Recorded information Block Start

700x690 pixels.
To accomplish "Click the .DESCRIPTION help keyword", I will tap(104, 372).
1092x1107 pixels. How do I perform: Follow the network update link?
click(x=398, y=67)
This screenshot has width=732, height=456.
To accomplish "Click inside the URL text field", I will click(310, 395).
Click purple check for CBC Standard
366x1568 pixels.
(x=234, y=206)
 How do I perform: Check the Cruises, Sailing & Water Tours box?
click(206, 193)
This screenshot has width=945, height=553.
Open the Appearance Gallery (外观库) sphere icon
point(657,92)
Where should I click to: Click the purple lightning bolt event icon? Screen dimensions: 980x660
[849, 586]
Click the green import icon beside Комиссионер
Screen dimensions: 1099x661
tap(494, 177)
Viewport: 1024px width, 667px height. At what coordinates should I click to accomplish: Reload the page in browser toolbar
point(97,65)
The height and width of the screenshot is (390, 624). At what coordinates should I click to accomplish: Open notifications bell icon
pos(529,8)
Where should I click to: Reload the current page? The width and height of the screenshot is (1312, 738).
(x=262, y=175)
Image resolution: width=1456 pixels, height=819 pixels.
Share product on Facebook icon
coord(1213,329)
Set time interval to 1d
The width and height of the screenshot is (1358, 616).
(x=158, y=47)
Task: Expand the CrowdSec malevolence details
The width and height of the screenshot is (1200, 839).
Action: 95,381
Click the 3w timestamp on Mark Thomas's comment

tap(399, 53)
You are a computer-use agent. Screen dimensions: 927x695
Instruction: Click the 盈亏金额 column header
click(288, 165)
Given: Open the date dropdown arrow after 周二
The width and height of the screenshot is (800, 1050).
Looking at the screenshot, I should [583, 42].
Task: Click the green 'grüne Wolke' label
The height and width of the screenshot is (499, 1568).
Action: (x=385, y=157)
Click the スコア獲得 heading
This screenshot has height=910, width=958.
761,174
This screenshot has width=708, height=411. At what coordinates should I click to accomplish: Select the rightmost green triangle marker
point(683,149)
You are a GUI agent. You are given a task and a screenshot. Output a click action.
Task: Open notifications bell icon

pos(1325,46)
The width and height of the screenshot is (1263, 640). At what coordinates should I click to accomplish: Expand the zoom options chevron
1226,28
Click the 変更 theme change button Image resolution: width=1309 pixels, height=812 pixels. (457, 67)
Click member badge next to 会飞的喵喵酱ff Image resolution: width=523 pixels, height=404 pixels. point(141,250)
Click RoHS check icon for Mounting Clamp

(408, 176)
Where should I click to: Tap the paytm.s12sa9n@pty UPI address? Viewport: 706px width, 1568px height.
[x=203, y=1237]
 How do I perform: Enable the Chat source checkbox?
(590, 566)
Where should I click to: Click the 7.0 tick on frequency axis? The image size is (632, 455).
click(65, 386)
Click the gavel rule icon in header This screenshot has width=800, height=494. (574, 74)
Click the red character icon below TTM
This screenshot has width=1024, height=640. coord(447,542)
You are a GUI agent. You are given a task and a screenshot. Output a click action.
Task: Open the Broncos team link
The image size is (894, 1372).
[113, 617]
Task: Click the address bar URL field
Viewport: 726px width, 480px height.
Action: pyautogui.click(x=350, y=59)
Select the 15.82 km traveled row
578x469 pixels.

Recorded information Block End

Task objective:
Every entry above, from first to last, should be repeated exactly.

Task answer:
700x690 pixels.
To accomplish "Click the .DESCRIPTION help keyword", I will tap(104, 372).
1092x1107 pixels. How do I perform: Follow the network update link?
click(x=398, y=67)
This screenshot has width=732, height=456.
To accomplish "Click inside the URL text field", I will click(310, 395).
Click purple check for CBC Standard
366x1568 pixels.
(x=234, y=206)
 How do I perform: Check the Cruises, Sailing & Water Tours box?
click(206, 193)
This screenshot has width=945, height=553.
Open the Appearance Gallery (外观库) sphere icon
point(657,92)
Where should I click to: Click the purple lightning bolt event icon? Screen dimensions: 980x660
[849, 586]
Click the green import icon beside Комиссионер
Screen dimensions: 1099x661
tap(494, 177)
Viewport: 1024px width, 667px height. At what coordinates should I click to accomplish: Reload the page in browser toolbar
point(97,65)
The height and width of the screenshot is (390, 624). At what coordinates should I click to accomplish: Open notifications bell icon
pos(529,8)
Where should I click to: Reload the current page? The width and height of the screenshot is (1312, 738).
(x=262, y=175)
Image resolution: width=1456 pixels, height=819 pixels.
Share product on Facebook icon
coord(1213,329)
Set time interval to 1d
The width and height of the screenshot is (1358, 616).
(x=158, y=47)
Task: Expand the CrowdSec malevolence details
The width and height of the screenshot is (1200, 839).
Action: 95,381
Click the 3w timestamp on Mark Thomas's comment

tap(399, 53)
You are a computer-use agent. Screen dimensions: 927x695
Instruction: Click the 盈亏金额 column header
click(288, 165)
Given: Open the date dropdown arrow after 周二
The width and height of the screenshot is (800, 1050).
Looking at the screenshot, I should [583, 42].
Task: Click the green 'grüne Wolke' label
The height and width of the screenshot is (499, 1568).
Action: (x=385, y=157)
Click the スコア獲得 heading
This screenshot has height=910, width=958.
761,174
This screenshot has width=708, height=411. At what coordinates should I click to accomplish: Select the rightmost green triangle marker
point(683,149)
You are a GUI agent. You are given a task and a screenshot. Output a click action.
Task: Open notifications bell icon

pos(1325,46)
The width and height of the screenshot is (1263, 640). At what coordinates should I click to accomplish: Expand the zoom options chevron
1226,28
Click the 変更 theme change button Image resolution: width=1309 pixels, height=812 pixels. (457, 67)
Click member badge next to 会飞的喵喵酱ff Image resolution: width=523 pixels, height=404 pixels. point(141,250)
Click RoHS check icon for Mounting Clamp

(408, 176)
Where should I click to: Tap the paytm.s12sa9n@pty UPI address? Viewport: 706px width, 1568px height.
[x=203, y=1237]
 How do I perform: Enable the Chat source checkbox?
(590, 566)
Where should I click to: Click the 7.0 tick on frequency axis? The image size is (632, 455).
click(65, 386)
Click the gavel rule icon in header This screenshot has width=800, height=494. (574, 74)
Click the red character icon below TTM
This screenshot has width=1024, height=640. coord(447,542)
You are a GUI agent. You are given a task and a screenshot. Output a click action.
Task: Open the Broncos team link
The image size is (894, 1372).
[113, 617]
Task: Click the address bar URL field
Viewport: 726px width, 480px height.
Action: pyautogui.click(x=350, y=59)
Select the 15.82 km traveled row
578x469 pixels.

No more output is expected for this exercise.